■ Material:
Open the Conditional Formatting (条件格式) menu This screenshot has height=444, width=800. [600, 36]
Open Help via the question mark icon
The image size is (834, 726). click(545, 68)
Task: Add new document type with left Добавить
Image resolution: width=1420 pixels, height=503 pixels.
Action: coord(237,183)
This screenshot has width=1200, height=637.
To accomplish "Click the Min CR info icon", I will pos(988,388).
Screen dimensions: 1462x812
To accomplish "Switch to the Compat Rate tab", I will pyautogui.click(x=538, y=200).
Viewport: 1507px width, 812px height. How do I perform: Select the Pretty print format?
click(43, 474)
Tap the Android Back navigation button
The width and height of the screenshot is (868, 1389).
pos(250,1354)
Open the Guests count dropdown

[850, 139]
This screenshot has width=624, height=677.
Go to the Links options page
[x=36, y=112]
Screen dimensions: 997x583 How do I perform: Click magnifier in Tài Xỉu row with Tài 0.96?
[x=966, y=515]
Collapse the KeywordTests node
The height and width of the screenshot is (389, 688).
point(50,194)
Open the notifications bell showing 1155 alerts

■ What to do: Rewrite every one of the entries above with "screenshot" changed to "screen capture" throughout, leaving everything else as it is.

■ Exercise answer:
Open the Conditional Formatting (条件格式) menu This screen capture has height=444, width=800. [600, 36]
Open Help via the question mark icon
The image size is (834, 726). click(545, 68)
Task: Add new document type with left Добавить
Image resolution: width=1420 pixels, height=503 pixels.
Action: coord(237,183)
This screen capture has width=1200, height=637.
To accomplish "Click the Min CR info icon", I will pos(988,388).
Screen dimensions: 1462x812
To accomplish "Switch to the Compat Rate tab", I will pyautogui.click(x=538, y=200).
Viewport: 1507px width, 812px height. How do I perform: Select the Pretty print format?
click(43, 474)
Tap the Android Back navigation button
The width and height of the screen capture is (868, 1389).
pos(250,1354)
Open the Guests count dropdown

[850, 139]
This screen capture has width=624, height=677.
Go to the Links options page
[x=36, y=112]
Screen dimensions: 997x583 How do I perform: Click magnifier in Tài Xỉu row with Tài 0.96?
[x=966, y=515]
Collapse the KeywordTests node
The height and width of the screen capture is (389, 688).
point(50,194)
Open the notifications bell showing 1155 alerts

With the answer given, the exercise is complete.